| INSTRUCTIONS TO FOLLOW |
Rewrite the data below with every "Instruction" swapped for "Command", keeping everything else the same.

· · · · ·

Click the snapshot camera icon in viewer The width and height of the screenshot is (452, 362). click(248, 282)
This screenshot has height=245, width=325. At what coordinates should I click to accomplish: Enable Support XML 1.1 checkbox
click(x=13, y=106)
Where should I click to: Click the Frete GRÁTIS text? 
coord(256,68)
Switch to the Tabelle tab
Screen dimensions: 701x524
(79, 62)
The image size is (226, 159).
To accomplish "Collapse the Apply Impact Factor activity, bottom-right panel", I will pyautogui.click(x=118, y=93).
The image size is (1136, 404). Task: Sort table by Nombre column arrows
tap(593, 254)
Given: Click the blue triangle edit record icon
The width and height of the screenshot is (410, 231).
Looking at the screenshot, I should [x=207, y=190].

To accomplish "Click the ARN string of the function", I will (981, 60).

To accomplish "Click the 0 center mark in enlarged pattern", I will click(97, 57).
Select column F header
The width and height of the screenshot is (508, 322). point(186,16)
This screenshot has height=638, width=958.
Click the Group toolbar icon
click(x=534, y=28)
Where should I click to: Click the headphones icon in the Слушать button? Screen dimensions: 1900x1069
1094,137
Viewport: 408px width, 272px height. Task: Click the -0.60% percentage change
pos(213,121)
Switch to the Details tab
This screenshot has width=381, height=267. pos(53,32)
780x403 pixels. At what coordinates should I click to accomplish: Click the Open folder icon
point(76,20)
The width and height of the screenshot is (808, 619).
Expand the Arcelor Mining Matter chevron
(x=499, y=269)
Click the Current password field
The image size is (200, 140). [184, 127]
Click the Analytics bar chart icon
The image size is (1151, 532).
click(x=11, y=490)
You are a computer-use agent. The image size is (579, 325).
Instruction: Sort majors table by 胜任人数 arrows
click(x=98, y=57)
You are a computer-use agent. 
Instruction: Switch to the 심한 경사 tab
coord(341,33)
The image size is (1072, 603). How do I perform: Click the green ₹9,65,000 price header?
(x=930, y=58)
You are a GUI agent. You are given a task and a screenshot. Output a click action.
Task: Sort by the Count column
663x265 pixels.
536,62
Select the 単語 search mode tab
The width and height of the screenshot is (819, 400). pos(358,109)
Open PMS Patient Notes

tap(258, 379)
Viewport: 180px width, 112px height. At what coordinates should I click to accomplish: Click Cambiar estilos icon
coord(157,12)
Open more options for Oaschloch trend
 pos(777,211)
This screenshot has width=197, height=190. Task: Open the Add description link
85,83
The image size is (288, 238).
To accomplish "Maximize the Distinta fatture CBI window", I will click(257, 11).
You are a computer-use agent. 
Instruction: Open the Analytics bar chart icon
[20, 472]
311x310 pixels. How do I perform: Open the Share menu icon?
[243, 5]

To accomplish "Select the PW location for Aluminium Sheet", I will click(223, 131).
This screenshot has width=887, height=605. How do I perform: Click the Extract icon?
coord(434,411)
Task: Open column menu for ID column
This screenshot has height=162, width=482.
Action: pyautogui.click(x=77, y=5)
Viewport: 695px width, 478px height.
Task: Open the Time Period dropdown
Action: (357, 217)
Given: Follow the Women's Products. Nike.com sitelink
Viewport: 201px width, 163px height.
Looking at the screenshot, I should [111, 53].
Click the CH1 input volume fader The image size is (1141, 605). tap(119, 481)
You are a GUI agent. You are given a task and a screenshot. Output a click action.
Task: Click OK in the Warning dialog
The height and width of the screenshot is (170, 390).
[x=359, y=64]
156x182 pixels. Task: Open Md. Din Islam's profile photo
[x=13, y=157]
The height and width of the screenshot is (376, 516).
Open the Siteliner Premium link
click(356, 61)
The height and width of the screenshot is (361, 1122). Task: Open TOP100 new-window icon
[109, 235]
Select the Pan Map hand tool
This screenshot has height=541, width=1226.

· · · · ·

| RESULT |
Click the snapshot camera icon in viewer The width and height of the screenshot is (452, 362). click(248, 282)
This screenshot has height=245, width=325. At what coordinates should I click to accomplish: Enable Support XML 1.1 checkbox
click(x=13, y=106)
Where should I click to: Click the Frete GRÁTIS text? 
coord(256,68)
Switch to the Tabelle tab
Screen dimensions: 701x524
(79, 62)
The image size is (226, 159).
To accomplish "Collapse the Apply Impact Factor activity, bottom-right panel", I will pyautogui.click(x=118, y=93).
The image size is (1136, 404). Task: Sort table by Nombre column arrows
tap(593, 254)
Given: Click the blue triangle edit record icon
The width and height of the screenshot is (410, 231).
Looking at the screenshot, I should [x=207, y=190].

To accomplish "Click the ARN string of the function", I will (981, 60).

To accomplish "Click the 0 center mark in enlarged pattern", I will click(97, 57).
Select column F header
The width and height of the screenshot is (508, 322). point(186,16)
This screenshot has height=638, width=958.
Click the Group toolbar icon
click(x=534, y=28)
Where should I click to: Click the headphones icon in the Слушать button? Screen dimensions: 1900x1069
1094,137
Viewport: 408px width, 272px height. Task: Click the -0.60% percentage change
pos(213,121)
Switch to the Details tab
This screenshot has width=381, height=267. pos(53,32)
780x403 pixels. At what coordinates should I click to accomplish: Click the Open folder icon
point(76,20)
The width and height of the screenshot is (808, 619).
Expand the Arcelor Mining Matter chevron
(x=499, y=269)
Click the Current password field
The image size is (200, 140). [184, 127]
Click the Analytics bar chart icon
The image size is (1151, 532).
click(x=11, y=490)
You are a computer-use agent. The image size is (579, 325).
Command: Sort majors table by 胜任人数 arrows
click(x=98, y=57)
You are a computer-use agent. 
Command: Switch to the 심한 경사 tab
coord(341,33)
The image size is (1072, 603). How do I perform: Click the green ₹9,65,000 price header?
(x=930, y=58)
You are a GUI agent. You are given a task and a screenshot. Output a click action.
Task: Sort by the Count column
663x265 pixels.
536,62
Select the 単語 search mode tab
The width and height of the screenshot is (819, 400). pos(358,109)
Open PMS Patient Notes

tap(258, 379)
Viewport: 180px width, 112px height. At what coordinates should I click to accomplish: Click Cambiar estilos icon
coord(157,12)
Open more options for Oaschloch trend
 pos(777,211)
This screenshot has width=197, height=190. Task: Open the Add description link
85,83
The image size is (288, 238).
To accomplish "Maximize the Distinta fatture CBI window", I will click(257, 11).
You are a computer-use agent. 
Command: Open the Analytics bar chart icon
[20, 472]
311x310 pixels. How do I perform: Open the Share menu icon?
[243, 5]

To accomplish "Select the PW location for Aluminium Sheet", I will click(223, 131).
This screenshot has width=887, height=605. How do I perform: Click the Extract icon?
coord(434,411)
Task: Open column menu for ID column
This screenshot has height=162, width=482.
Action: pyautogui.click(x=77, y=5)
Viewport: 695px width, 478px height.
Task: Open the Time Period dropdown
Action: (357, 217)
Given: Follow the Women's Products. Nike.com sitelink
Viewport: 201px width, 163px height.
Looking at the screenshot, I should [111, 53].
Click the CH1 input volume fader The image size is (1141, 605). tap(119, 481)
You are a GUI agent. You are given a task and a screenshot. Output a click action.
Task: Click OK in the Warning dialog
The height and width of the screenshot is (170, 390).
[x=359, y=64]
156x182 pixels. Task: Open Md. Din Islam's profile photo
[x=13, y=157]
The height and width of the screenshot is (376, 516).
Open the Siteliner Premium link
click(356, 61)
The height and width of the screenshot is (361, 1122). Task: Open TOP100 new-window icon
[109, 235]
Select the Pan Map hand tool
This screenshot has height=541, width=1226.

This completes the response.